Rodney Crowell, Tarpaper Sky

John Morthland

By John Morthland

on 04.15.14 in Reviews

Tarpaper Sky

Rodney Crowell

Following his 2012 Kin collaboration with poet and memoirist Mary Karr and last year’s Old Yellow Moon with Emmylou Harris, Rodney Crowell offers his first proper solo release since 2008′s Sex & Gasoline, and the breather clearly did him some good. Tarpaper Sky, with its emotionally direct songwriting and singing and intimate, ruminative sound, is arguably his best since the 2003 Fate’s Right Hand.
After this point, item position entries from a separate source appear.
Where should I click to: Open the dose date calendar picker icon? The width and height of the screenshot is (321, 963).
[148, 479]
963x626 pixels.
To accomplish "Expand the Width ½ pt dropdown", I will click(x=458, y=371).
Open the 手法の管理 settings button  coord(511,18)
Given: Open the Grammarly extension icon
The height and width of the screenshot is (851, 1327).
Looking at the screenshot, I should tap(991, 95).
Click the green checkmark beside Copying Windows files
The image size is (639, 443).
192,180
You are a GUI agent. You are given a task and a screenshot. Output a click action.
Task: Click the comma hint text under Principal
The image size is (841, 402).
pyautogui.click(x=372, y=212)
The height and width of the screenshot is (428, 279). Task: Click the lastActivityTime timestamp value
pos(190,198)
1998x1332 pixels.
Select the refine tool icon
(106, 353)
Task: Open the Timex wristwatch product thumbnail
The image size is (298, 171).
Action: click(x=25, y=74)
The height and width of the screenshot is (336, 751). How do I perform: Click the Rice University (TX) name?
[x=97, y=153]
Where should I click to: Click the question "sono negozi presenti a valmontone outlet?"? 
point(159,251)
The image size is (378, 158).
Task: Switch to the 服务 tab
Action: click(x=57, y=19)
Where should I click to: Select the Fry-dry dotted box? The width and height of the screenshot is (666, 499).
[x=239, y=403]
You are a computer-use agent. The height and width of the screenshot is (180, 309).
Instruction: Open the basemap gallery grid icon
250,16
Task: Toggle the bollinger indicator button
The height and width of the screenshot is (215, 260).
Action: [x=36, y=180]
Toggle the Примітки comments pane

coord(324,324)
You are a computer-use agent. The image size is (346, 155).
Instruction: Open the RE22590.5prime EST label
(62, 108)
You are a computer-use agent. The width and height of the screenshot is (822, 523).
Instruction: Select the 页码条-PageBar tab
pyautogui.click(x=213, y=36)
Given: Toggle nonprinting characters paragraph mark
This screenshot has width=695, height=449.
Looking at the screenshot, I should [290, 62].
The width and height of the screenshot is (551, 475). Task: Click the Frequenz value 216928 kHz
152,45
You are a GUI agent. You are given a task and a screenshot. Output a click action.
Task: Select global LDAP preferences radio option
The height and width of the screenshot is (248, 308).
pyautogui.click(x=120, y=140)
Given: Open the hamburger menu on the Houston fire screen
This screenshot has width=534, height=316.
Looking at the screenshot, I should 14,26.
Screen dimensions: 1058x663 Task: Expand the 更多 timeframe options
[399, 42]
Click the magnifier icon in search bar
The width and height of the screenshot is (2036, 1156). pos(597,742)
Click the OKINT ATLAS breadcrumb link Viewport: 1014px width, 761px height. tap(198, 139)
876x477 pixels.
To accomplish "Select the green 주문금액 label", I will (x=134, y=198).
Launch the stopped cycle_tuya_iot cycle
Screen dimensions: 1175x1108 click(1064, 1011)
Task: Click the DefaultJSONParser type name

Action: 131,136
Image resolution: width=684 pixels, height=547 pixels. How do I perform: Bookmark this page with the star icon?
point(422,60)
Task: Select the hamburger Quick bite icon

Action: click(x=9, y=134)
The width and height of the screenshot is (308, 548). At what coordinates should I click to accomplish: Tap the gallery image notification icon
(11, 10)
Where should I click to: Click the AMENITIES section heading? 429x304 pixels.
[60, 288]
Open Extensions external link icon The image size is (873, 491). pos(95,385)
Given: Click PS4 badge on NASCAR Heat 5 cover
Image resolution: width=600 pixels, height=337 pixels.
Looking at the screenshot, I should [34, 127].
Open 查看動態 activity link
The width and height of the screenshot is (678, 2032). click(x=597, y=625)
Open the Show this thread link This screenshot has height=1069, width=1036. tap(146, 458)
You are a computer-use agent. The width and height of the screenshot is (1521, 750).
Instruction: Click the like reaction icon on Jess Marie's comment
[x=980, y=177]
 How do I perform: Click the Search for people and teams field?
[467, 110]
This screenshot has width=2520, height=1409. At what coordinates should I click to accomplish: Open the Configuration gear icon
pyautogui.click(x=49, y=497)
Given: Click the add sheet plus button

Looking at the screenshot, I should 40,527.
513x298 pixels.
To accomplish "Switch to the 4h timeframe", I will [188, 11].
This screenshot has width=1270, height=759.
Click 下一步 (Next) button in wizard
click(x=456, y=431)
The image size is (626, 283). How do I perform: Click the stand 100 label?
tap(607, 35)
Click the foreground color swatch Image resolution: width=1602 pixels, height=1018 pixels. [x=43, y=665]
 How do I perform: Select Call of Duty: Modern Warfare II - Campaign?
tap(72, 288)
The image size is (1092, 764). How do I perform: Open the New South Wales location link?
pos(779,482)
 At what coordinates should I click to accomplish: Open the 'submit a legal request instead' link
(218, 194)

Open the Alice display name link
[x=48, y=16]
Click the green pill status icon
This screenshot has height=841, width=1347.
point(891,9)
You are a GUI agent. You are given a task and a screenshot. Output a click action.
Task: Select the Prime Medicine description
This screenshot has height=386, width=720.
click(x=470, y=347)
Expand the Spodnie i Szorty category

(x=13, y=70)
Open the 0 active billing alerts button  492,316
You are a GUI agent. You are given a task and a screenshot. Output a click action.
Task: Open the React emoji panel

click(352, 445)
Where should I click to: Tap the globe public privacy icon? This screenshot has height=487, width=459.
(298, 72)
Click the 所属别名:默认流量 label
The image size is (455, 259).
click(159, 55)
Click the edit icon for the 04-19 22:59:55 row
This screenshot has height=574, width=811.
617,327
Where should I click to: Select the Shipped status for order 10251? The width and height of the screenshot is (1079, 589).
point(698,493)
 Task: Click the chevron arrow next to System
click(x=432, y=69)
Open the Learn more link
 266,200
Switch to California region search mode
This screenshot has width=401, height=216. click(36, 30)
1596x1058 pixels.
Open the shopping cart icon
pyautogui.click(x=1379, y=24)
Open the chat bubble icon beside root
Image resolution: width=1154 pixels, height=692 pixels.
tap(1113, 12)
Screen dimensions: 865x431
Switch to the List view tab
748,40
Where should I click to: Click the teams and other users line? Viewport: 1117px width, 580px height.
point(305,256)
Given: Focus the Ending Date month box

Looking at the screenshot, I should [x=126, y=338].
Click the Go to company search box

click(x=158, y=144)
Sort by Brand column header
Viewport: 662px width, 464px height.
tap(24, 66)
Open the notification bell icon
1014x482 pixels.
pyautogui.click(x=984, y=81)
Arguably his best in a decade

Working with guitarist/co-producer Steuart Smith and other veterans of his 1988 landmark Diamonds and Dirt, Crowell comes up with a spare, reflective set that continues to resonate well after it has finished playing. It opens with the folk-rocking “The Long Journey Home,” a rambling man’s reflection of a life spent sowing wild oats, and ends with the summing-up of “Oh, What a Beautiful World,” a haunting ballad that alternates between melancholy and adulatory. In between, Crowell guides us through rich material: There’s the lush, Cajun melody of “Fever on the Bayou” and the harrowing pain behind “God, I’m Missing You” (a writing collaboration with Karr that Lucinda Williams sang on Kin ). There’s the laughing-to-keep-from-crying opening line of the hard-rocking “Frankie Please”: “You tore through my life like a tornado looking for a trailer park.” There’s Crowell’s Dylanesque imagery in the title phrase, or the “neon heart attack” and “cornsilk vapours” of “Somebody’s Shadow.” “The Flyboy & the Kid” even conjures up Dylan’s “Forever Young,” though it’s Crowell’s homage to Guy Clark, his fellow Texas-to-Tennessee songwriter. As with Clark, Crowell’s mastery is so complete that it would feel casual, if it weren’t so devastating.